Kessel fait indéniablement partie de ces personnages dont on dit qu’ils sont « plus grands que la vie », de ces êtres auxquels une existence ne suffit pas et qui semblent ne jamais s’essouffler. Autant dire que l’homme, en 81 ans passés sur terre, a eu le temps de marquer son époque par son engagement, son humanité et les romans et grands reportages qui nous restent aujourd’hui. Plus qu’un grand auteur dont les qualités littéraires sont unanimement reconnues, Kessel est avant tout un grand homme dont la vie entière témoigne d’un courage, d’une générosité de chaque instant, associés à une soif d’aventure qui le fera longtemps bourlinguer à travers la planète.


Les Temps sauvages, s’il a été écrit tardivement (en 1975, soit quatre ans avant la mort de Kessel) revient sur un épisode de sa jeunesse, à la toute fin de la première guerre mondiale. L’auteur avait à peine vingt ans. Alors que l’armistice n’a pas encore été signé, l’état-major français demande des aviateurs français volontaires pour partir en Sibérie. Le jeune et bouillant Joseph Kessel s’empresse de se proposer pour cette nouvelle aventure et s’engage dans un long voyage qui, avant de l’amener en Sibérie, le conduira d’abord à New York puis San Francisco, Honolulu et le Japon. Ces quelques semaines de fêtes mémorables, de rencontres en tout genre et de célébrations pour les militaires qu’ils sont vont se terminer avec nettement moins de flamboyance dans un des ports les plus désolés du monde, Vladivostok. Là, le jeune homme et ses camarades vont vite se heurter à une réalité beaucoup plus sordide, bien loin des soirées arrosées de champagne au bras de jeunes et jolies femmes.

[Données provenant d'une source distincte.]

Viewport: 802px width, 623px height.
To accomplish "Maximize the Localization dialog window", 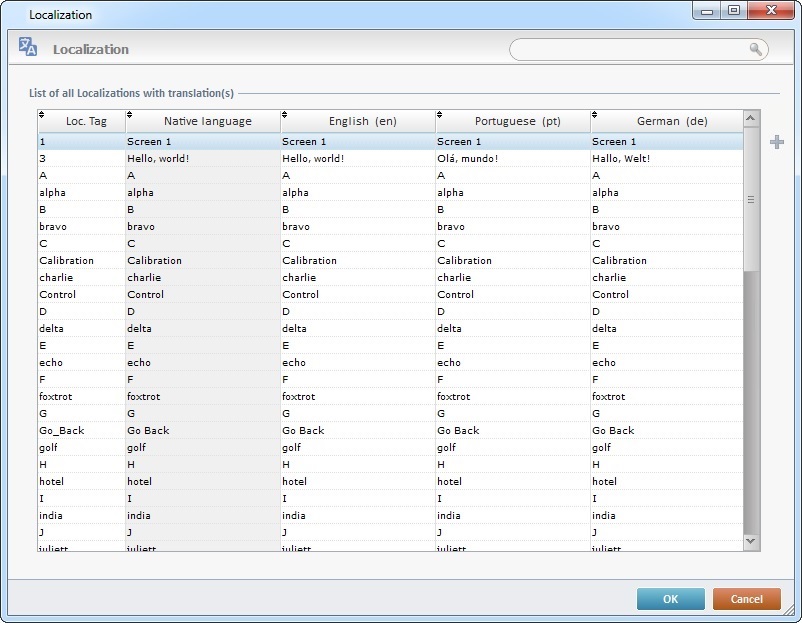I will click(734, 11).
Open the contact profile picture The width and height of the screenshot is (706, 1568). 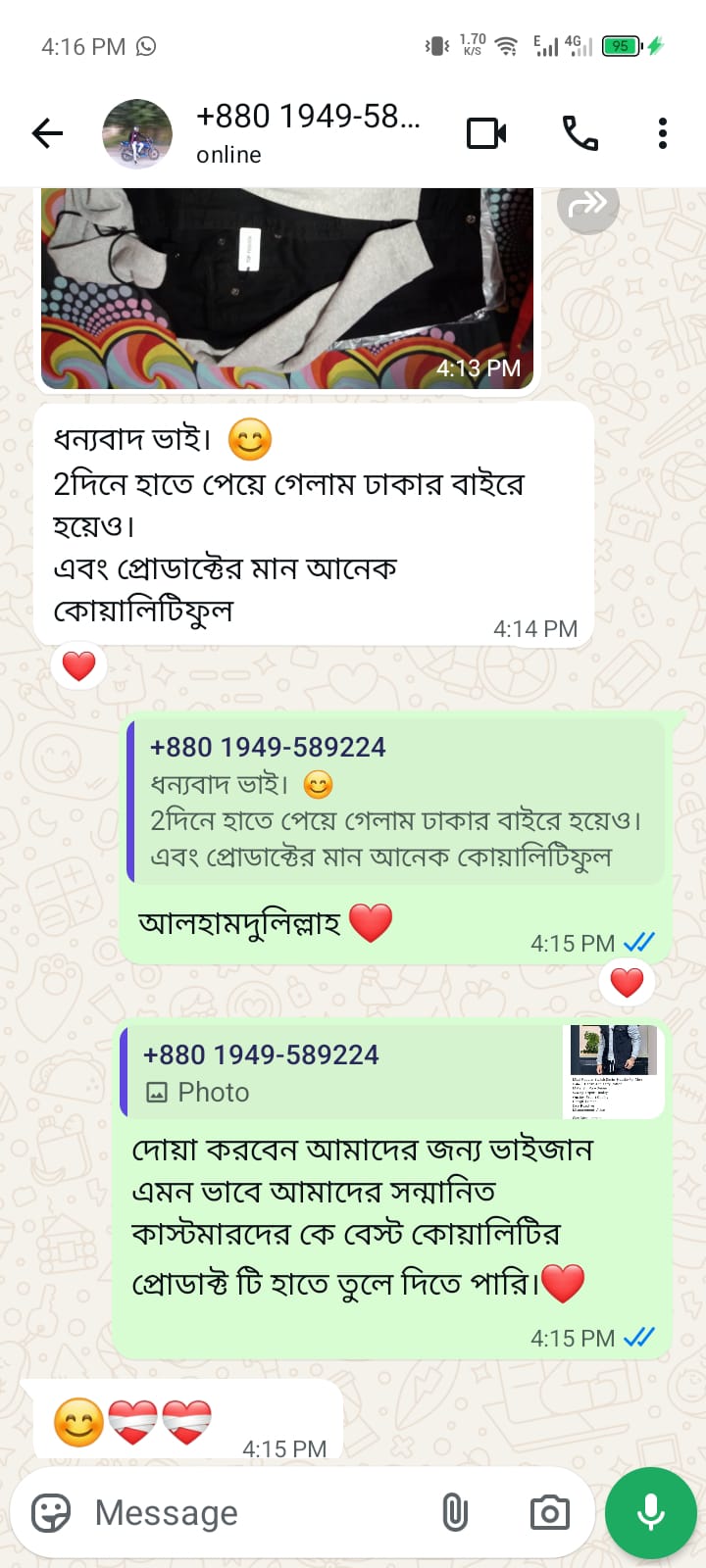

Dans ce bout du bout du monde, les bateaux viennent péniblement livrer les ravitaillements en armes, munitions, effets chauds destinés aux troupes stationnées en Russie. Mais entre Vladivostok d’où doit partir la marchandise et Omsk où elle est censée arriver, la plus grande partie des cargaisons disparaît, victime des appétits des différentes factions armées qui tiennent la région sous leur coupe. Le rôle de Kessel et de ses camarades est d’organiser le chargement des convois ferroviaires et de les sécuriser de façon à ce que la marchandise parvienne à bon port. Il va falloir pour ce faire graisser les bonnes pattes. Très vite, le jeune français prend la mesure des conditions de vie épouvantables dans lesquelles croupissent des milliers d’exilés chassés par la guerre jusqu’à ces terres hostiles où ils sont rackettés, parqués dans de vieux wagons, malades, décharnés et soumis à un travail particulièrement pénible réservé aux moins mal portants.

Alors, pour pouvoir supporter cette réalité sordide, Kessel passe ses nuits à L’Aquarium, improbable cabaret légendaire où la musique, l’alcool et les entraîneuses apportent un peu de chaleur à ceux qui ont les moyens d’en profiter. Nuit après nuit, le jeune homme va s’y étourdir avant de retourner à sa tâche sans s’être couché. C’est dans ce lieu beau et dingue à la fois que Kessel fait la connaissance de Léna, chanteuse dont la tristesse le bouleverse et dont il se rapproche plus qu’il ne l’aurait voulu, au risque de se brûler les ailes.
Les Temps sauvages n’est pas un roman d’amour, c’est plutôt la possibilité d’un roman d’amour dans la guerre et l’aventure. Le récit touche au mélodrame et Kessel en a bien conscience, lui qui dit « Bon, il faut prendre son parti. Ici commence le mélo le plus éculé, le plus minable feuilleton pour concierge. » Et pourtant, c’est simplement une réalité qu’il dépeint ici, des destins et un cadre hors du commun, avec ce sens russe du drame et de l’absurdité de la vie. Kessel finira par quitter Vladivostok, laissant sur place ces hommes et femmes livrés à eux-mêmes et aux féroces cosaques qui se disputent le pouvoir et les richesses de ces lieux oubliés de tous.
« A présent, cinglé par une brise imprégnée de glace, je voyais tout à l’envers. grande aventure, ça ? Cette ronde infernale sur elle-même bouclée. Plus close que le bagne. Dépouillée même de l’espoir d’évasion. Ces travaux forcés de rapine, orgie, carnage. Ce pouvoir de tout faire pour ne faire rien … Peut-être les deux forbans à cartouchières qui me servaient de guides ne le sentaient pas. Mais chacun des hommes que je venais de quitter savait obscurément qu’il courait moins après la mort des autres qu’après la sienne. »
Les Temps sauvages, Joseph Kessel, Folio, 182 p. , 7€50.